Work to be completed:
A line below contains "Click the Sketch", and a later one contains "Task: Click the Save result button". Repeat both, with every line between them, exactly.

Collected data entries:
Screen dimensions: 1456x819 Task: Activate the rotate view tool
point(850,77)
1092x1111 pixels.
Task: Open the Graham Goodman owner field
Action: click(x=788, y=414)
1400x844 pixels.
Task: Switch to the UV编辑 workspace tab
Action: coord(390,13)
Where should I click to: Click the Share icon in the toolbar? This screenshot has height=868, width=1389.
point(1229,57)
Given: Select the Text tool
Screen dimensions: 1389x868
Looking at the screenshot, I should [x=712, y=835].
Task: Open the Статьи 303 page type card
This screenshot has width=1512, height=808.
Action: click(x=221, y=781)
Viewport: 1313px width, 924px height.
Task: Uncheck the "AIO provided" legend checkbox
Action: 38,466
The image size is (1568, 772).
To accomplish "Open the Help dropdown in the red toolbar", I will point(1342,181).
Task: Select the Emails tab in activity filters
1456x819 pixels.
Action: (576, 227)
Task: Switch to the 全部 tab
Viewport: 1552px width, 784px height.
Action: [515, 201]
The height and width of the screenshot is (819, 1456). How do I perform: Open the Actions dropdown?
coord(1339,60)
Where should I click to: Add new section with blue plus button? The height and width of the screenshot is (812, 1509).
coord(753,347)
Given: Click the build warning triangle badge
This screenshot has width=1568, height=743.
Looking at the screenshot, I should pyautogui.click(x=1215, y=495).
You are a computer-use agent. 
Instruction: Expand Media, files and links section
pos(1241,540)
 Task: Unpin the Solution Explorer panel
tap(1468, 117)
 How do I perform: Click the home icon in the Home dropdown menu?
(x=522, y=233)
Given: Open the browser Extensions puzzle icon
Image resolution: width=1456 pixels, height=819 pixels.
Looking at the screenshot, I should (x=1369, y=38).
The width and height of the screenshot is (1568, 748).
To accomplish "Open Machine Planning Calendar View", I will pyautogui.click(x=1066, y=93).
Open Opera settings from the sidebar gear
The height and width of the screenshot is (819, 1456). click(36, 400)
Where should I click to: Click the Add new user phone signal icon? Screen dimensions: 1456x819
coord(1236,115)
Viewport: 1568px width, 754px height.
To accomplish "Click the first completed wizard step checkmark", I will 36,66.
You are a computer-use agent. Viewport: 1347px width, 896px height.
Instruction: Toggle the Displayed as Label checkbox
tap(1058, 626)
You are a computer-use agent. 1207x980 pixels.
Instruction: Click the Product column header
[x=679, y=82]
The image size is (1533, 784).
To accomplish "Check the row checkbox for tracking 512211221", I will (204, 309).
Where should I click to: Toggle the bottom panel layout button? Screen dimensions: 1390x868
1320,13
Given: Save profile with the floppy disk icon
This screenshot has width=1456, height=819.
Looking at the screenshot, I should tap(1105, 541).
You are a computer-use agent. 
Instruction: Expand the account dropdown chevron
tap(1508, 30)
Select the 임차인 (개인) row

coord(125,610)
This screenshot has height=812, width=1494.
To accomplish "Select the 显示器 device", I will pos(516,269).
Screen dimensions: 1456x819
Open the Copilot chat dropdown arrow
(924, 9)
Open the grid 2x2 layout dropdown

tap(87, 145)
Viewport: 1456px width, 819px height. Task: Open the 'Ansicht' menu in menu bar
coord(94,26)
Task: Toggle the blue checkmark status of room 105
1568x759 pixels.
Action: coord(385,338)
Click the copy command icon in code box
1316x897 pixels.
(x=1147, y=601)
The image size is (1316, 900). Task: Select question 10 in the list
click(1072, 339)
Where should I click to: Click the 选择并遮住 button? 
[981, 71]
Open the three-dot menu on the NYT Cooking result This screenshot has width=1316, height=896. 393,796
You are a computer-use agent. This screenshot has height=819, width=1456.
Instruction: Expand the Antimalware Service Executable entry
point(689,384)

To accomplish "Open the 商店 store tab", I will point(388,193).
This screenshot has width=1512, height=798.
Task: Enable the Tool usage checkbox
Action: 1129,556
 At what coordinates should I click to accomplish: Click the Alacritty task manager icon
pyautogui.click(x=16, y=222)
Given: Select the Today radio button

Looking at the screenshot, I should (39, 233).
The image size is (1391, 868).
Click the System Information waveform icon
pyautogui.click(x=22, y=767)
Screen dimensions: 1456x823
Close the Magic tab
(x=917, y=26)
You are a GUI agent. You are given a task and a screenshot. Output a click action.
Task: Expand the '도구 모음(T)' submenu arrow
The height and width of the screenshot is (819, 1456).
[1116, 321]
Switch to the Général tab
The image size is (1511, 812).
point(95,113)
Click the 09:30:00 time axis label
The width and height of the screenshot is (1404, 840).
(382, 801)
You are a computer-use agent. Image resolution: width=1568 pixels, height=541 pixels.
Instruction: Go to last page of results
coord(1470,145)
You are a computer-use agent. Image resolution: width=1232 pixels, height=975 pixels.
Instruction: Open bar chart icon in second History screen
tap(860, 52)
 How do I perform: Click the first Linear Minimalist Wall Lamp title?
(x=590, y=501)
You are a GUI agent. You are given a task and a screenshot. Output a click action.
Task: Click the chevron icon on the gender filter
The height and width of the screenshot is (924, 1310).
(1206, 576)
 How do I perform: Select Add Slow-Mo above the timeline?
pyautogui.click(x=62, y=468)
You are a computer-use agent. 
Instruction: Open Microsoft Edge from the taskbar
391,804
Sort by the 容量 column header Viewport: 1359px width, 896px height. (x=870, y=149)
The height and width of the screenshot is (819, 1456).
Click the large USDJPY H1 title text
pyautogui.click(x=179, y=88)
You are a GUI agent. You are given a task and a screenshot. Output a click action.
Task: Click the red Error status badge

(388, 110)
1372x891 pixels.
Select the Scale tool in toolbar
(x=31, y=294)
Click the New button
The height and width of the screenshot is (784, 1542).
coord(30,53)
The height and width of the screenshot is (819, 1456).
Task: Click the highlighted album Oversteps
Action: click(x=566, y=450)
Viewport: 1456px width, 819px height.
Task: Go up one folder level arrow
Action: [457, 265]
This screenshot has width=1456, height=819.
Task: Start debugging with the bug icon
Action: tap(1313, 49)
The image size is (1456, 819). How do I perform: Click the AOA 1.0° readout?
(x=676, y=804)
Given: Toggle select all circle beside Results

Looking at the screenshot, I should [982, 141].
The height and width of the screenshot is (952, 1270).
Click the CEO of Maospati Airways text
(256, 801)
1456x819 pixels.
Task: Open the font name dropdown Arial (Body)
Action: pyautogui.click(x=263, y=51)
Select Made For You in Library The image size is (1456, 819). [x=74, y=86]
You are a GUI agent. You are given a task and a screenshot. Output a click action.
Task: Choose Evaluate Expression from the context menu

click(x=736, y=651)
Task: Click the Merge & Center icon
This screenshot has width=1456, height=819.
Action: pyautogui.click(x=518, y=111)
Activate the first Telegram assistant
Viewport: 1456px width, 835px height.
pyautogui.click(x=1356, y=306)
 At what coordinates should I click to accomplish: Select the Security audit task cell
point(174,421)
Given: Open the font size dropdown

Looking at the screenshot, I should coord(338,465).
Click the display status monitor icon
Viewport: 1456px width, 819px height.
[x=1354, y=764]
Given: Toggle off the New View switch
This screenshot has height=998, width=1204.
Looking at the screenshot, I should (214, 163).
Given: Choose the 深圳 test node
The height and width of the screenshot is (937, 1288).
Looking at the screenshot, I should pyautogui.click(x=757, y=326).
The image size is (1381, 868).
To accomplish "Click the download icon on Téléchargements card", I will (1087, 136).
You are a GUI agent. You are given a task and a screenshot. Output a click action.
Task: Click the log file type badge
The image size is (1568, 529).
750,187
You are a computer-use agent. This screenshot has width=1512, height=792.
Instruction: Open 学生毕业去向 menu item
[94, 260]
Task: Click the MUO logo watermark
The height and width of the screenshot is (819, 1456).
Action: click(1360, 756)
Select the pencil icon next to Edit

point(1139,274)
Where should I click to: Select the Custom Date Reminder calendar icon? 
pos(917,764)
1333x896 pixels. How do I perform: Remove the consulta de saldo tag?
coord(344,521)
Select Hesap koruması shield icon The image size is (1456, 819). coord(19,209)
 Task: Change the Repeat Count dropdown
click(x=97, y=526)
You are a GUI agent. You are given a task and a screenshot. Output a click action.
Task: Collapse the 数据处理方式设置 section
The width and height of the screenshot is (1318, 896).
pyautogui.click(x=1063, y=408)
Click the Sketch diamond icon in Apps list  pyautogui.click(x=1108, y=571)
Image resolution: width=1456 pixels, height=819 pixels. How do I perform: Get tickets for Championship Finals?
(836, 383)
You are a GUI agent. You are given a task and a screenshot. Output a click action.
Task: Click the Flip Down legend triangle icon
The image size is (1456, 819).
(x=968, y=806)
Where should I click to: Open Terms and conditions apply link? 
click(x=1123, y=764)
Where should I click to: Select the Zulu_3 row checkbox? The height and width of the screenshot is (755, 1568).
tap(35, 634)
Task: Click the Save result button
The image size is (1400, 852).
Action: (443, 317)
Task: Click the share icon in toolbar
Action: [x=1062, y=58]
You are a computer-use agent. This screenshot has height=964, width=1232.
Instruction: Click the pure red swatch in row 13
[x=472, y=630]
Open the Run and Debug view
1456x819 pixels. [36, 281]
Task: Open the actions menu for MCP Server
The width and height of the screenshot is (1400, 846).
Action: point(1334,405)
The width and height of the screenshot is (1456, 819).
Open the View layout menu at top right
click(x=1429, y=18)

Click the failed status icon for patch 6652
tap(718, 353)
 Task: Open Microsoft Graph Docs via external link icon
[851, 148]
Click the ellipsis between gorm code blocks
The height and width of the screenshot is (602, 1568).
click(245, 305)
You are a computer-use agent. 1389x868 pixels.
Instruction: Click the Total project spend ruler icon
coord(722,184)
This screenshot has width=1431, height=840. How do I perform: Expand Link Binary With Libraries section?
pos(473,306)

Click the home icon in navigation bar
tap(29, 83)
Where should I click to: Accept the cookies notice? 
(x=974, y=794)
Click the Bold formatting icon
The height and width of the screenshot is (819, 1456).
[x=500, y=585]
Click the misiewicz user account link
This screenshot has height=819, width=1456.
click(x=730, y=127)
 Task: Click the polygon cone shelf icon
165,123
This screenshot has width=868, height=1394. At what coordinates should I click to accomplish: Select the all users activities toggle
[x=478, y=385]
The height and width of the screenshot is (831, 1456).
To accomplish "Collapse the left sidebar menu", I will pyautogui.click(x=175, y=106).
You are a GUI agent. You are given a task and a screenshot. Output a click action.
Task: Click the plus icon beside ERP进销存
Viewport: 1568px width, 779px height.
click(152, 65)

Answer box:
Click the Sketch diamond icon in Apps list  pyautogui.click(x=1108, y=571)
Image resolution: width=1456 pixels, height=819 pixels. How do I perform: Get tickets for Championship Finals?
(836, 383)
You are a GUI agent. You are given a task and a screenshot. Output a click action.
Task: Click the Flip Down legend triangle icon
The image size is (1456, 819).
(x=968, y=806)
Where should I click to: Open Terms and conditions apply link? 
click(x=1123, y=764)
Where should I click to: Select the Zulu_3 row checkbox? The height and width of the screenshot is (755, 1568).
tap(35, 634)
Task: Click the Save result button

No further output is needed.